Double-stranded RNA causes synthesis of 2‘,5‘-oligo(A) and degradation of messenger RNA in interferon-treated cells.

Abstract

Interferon-treated HeLa cells were incubated with [3H]uridine to label mRNA and were then exposed to the double-stranded RNA poly(inosinic acid).poly(cytidylic acid) (In.Cn). The incubation with In.Cn greatly enhanced the decay of mRNA. When the cells were incubated in this way in the presence of cycloheximide, which blocks ribosome movement along mRNA, extensive polysome degradation was detected in interferon-treated cells.
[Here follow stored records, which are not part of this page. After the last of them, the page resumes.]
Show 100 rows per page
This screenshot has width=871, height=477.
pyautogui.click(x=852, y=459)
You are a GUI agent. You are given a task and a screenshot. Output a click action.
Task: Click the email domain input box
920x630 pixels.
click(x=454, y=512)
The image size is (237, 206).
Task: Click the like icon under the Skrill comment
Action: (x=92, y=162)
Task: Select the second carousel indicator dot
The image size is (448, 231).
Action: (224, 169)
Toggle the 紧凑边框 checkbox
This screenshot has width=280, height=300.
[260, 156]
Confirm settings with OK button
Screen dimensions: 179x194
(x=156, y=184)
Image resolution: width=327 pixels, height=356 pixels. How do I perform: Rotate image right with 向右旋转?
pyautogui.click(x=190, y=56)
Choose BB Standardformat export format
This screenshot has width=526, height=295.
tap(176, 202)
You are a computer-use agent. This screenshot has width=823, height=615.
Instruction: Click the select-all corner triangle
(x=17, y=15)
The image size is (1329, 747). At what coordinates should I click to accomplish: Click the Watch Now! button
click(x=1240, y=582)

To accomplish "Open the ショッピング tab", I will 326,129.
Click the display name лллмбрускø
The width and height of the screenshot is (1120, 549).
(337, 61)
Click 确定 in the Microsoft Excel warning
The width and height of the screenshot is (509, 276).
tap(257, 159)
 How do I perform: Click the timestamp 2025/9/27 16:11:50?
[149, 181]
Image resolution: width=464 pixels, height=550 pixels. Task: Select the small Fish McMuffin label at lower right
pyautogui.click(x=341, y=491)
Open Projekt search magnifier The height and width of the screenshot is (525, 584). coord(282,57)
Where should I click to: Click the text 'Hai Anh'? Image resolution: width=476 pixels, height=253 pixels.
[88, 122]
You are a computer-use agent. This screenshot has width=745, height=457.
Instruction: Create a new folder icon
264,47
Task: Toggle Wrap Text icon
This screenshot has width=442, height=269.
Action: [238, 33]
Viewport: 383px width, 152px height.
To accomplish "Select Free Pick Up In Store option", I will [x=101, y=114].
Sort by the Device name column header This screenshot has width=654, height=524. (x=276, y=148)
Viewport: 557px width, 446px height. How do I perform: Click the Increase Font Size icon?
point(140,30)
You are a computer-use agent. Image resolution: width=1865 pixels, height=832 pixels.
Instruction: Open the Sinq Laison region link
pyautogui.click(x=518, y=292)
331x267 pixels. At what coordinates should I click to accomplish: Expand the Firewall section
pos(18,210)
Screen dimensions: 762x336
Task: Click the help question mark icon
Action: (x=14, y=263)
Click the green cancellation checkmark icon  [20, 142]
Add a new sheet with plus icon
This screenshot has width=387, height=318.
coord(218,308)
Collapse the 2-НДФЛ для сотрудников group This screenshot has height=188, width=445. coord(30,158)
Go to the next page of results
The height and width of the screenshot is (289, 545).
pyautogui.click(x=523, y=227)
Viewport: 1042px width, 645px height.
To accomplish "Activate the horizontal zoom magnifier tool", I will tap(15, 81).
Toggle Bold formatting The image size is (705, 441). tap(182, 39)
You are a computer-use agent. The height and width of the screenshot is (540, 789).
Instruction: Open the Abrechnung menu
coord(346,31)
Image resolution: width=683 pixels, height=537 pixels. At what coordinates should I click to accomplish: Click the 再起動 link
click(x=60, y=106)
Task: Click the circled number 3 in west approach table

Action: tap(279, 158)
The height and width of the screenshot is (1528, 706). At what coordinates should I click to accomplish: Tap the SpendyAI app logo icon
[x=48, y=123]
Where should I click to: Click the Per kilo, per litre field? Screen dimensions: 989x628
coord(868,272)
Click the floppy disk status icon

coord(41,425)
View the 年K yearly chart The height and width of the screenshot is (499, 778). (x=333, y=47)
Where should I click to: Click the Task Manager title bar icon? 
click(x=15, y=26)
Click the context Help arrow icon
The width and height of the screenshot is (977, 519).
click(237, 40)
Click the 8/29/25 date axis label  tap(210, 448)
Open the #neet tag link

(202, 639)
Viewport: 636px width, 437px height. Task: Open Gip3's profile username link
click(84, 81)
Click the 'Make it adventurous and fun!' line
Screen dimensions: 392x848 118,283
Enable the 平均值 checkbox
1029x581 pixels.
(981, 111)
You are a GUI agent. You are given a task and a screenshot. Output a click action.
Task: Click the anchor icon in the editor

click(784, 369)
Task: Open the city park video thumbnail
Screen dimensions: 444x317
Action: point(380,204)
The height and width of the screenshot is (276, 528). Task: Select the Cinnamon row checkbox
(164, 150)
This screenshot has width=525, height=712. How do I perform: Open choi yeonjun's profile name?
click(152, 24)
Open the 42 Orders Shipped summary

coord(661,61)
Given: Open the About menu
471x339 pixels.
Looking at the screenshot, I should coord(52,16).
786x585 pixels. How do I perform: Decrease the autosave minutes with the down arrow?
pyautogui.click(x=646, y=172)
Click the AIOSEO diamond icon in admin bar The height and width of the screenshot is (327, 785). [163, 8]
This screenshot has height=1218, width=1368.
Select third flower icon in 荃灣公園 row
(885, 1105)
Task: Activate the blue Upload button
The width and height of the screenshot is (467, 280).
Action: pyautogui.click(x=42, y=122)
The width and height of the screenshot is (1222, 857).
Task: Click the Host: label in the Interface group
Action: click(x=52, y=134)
Products of degradation of mRNA were recovered from monosomes which were presumably formed as a result of endonucleolytic breaks of mRNA. This endonucleolytic activity was correlated with the formation of 2',5'-oligo(A) by an enzyme induced by interferon and activated by double-stranded RNA; the 2',5'-oligo(A) was previously shown to activate an endonuclease in cell extracts. The 2',5'-oligo(A) levels in cells were measured by a competition-binding assay. Details of the procedure used are described, including synthesis of highly radioactive (2'-5')pppA3[32P]cytidine 3',5'-diphosphate, separation of 2',5'-oligo(A) binding from degrading activities, and specificity of the assay.